**Goal:**
List every person who speaks in the transcript below on paying college athletes.

**Provided passage:**
+ + + + + + +
CECILIA BLOTTO, HOST 1: Earlier today, the state of Virginia passed a law allowing universities to pay their athletes through NIL deals. Our sports reporter, Desiree Nikfardjam is in the studio with us to explain what this means. So, Desiree, what are N-I-Ls?

DESIREE NIKFARDJAM, BYLINE: So, N- I- L stands for name, image, and likeness. And schools had been profiting off their athletes NILs - without compensating them. While the athletes themselves have had to look elsewhere for sponsorships that would pay them for it. 

It’s not the same as an hourly wage, but this new law is great news for athletes playing in Virginia specifically. And it’s promising for the rest of college athletes – nationally. But it’s not great news for the NCAA, which will be losing money. 

MARINE SAINT, HOST 2:  Oh wow. Was this the only way for college athletes to get some income?

NIKFARDJAM: No, there are other options. One of them is for the athletes to sell shares of their earnings throughout the length of their careers. And One company that helps them do this is Vestible. 

Vestible is an investment company that allows athletes to sell shares of equity in their careers. Co-founder, Parker Graham says they recruit athletes based purely on their performance and who they believe will have a successful career trajectory. And similar to IPOs in the stock exchange, investors are offered a chance to invest in the athletes. After this offering period, the ‘stock’ is open to the public.

This is appealing for sport fans. Like Matthew-David Ilomuanya, who says he’d invest in athletes especially since he has a skill for seeing talent early in their careers.

NIKFARDJAM: What does that mean? 

MD ILOMUANYA: I pick them right, so like, I used to play a lot of, um, games where you can, do a career mode, where you can, pick them when you're young. All the players that I picked to, buy and put in my team have all become, like, really, really good players. And so I think I have a pretty good track record of saying, okay, like, this player has, like, these certain traits and their stats look good, and I think they'll have a good career.

NIKFARDJAM: It’s as simple as it sounds, but that doesn’t necessarily make it safe. Victor Matheson, a sports economist at Holy Cross says that there are certain risks that come with investing in athletes.

VICTOR MATHESON: investing in a college athlete, uh, is, is an extraordinarily risky position, uh, uh, you know, investment. Because we have no idea what that athlete is, is going to do. We haven't seen them against high level, uh, high level opponents. We haven't, we don't have a lot of evidence about them. Once we know enough information about these athletes, these athletes are probably already on the, on the downhill part of  their career.

NIKFARDJAM: Even though this is a riskier investment, it might actually be a more appealing option for athletes - especially at the college level. Most college athletes have to rely on sponsorships from NILs - again that stands for name, image, and likeness. Sydney Loder, a track and field athlete at Columbia University. She says that NIL deals – aren’t as lucrative as getting paid directly, because they often come in the form of product deals.

SYDNEY LODER: Yeah, so I've had multiple teammates go through NIL deals. It sometimes gets to the point where like they're having to post a lot and like their entire feed of social media becomes this one product that they're in a contract to promote.It gets in the way of the sport a little bit.
+ + + + + + +
**Stored data:**
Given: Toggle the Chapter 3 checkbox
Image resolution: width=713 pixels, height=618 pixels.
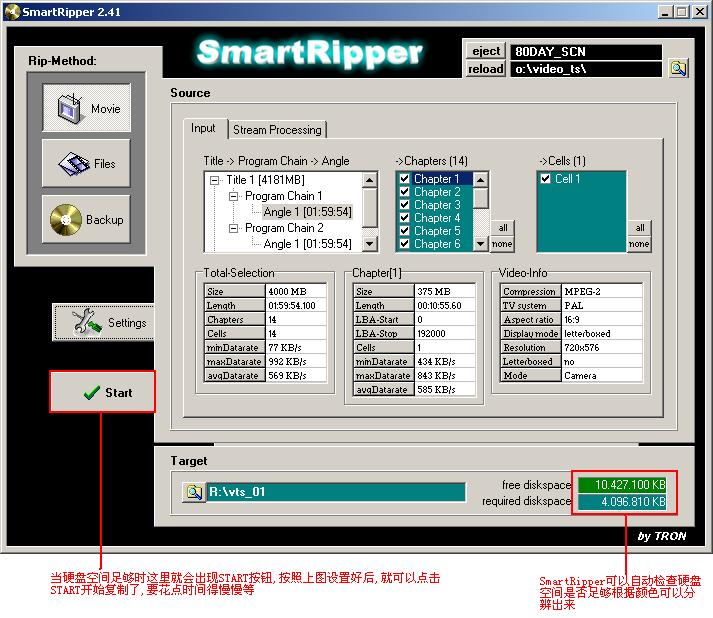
+ + + + + + +
**Result for this task:**
Cecilia Blotto
Desiree Nikfardjam
Marine Saint
Matthew-David Ilomuanya
Victor Matheson
Sydney Loder